Quoted passage

>>>>>

After the October Revolution both of the schools were divided according to the type of training. Now these are Vaganova Academy of Russian Ballet and Russian State Institute of Performing Arts in Saint Petersburg and Moscow State Academy of Choreography and Mikhail Shchepkin Higher Theatre School in Moscow.

=== In Moscow ===
Moscow theatre school was organized in Moscow Orphanage in 1773 by decree of Empress Catherine II. From 1784 it was managed by private Petrovsky Theatre which in 1789 became the property of the Moscow Orphanage's Guardianship Council. The school became part of the state imperial system in 1806, when Moscow division of Imperial Theatres was organized.
In the 1820s Moscow theatre school was situated at Bludov's house (Povarskaya Street 13, now Supreme Court of Russia). After 1830 the school along with Moscow Direction of Imperial theatres moved into the Myasoyedovs' House|Tolstoy's house (Kuznetsky Most 1, now Russian State Library of Arts). In 1863 school moved into the 1822 building by architect Joseph Bové situated next to the Maly Theatre (Neglinnaya Street 6/2, now Mikhail Shchepkin Higher Theatre School; Bolshoi Ballet School has stayed at the same building till 1968).

<<<<<

Study questions
1 – Please write out everything in the theatre school history from "After the October" down to "Theatres was organized.", keeping it word for word.
2 – Condense the paragraph of the theatre school history that begins "Moscow theatre school was organized" into a short list that keeps its main facts.

Entries shown
>>>>>

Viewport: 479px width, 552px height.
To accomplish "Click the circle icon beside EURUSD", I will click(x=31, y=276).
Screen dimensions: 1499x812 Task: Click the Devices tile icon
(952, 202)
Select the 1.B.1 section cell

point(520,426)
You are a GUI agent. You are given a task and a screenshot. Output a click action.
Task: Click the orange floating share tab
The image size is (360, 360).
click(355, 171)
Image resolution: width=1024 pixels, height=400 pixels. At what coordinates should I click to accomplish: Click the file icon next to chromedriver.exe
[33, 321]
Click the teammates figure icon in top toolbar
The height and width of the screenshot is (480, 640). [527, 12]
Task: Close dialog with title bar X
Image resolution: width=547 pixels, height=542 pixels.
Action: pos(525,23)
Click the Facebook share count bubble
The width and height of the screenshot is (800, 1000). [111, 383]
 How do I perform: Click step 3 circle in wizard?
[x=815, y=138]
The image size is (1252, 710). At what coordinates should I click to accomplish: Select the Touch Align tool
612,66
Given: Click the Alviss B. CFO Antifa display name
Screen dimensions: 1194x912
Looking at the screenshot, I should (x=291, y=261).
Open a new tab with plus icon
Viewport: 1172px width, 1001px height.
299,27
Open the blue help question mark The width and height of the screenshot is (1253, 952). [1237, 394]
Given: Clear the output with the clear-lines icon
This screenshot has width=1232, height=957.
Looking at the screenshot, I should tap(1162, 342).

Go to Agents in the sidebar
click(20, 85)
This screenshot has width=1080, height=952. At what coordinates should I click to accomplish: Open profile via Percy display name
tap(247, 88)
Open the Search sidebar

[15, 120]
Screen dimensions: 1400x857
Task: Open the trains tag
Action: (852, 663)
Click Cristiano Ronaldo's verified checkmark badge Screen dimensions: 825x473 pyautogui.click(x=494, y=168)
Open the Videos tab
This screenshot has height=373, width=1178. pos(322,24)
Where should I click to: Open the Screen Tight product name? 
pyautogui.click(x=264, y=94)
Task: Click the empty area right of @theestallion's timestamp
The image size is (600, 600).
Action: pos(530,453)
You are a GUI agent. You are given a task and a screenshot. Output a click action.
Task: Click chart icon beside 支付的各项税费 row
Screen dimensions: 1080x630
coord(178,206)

<<<<<

Answers provided
1 –
After the October Revolution both of the schools were divided according to the type of training. Now these are Vaganova Academy of Russian Ballet and Russian State Institute of Performing Arts in Saint Petersburg and Moscow State Academy of Choreography and Mikhail Shchepkin Higher Theatre School in Moscow.

=== In Moscow ===
Moscow theatre school was organized in Moscow Orphanage in 1773 by decree of Empress Catherine II. From 1784 it was managed by private Petrovsky Theatre which in 1789 became the property of the Moscow Orphanage's Guardianship Council. The school became part of the state imperial system in 1806, when Moscow division of Imperial Theatres was organized.

2 –
- 1773: Founded in the Moscow Orphanage by decree of Empress Catherine II.
- 1784: Came under the management of the private Petrovsky Theatre.
- 1789: The Petrovsky Theatre became the property of the Moscow Orphanage's Guardianship Council.
- 1806: Joined the state imperial system when the Moscow division of Imperial Theatres was organized.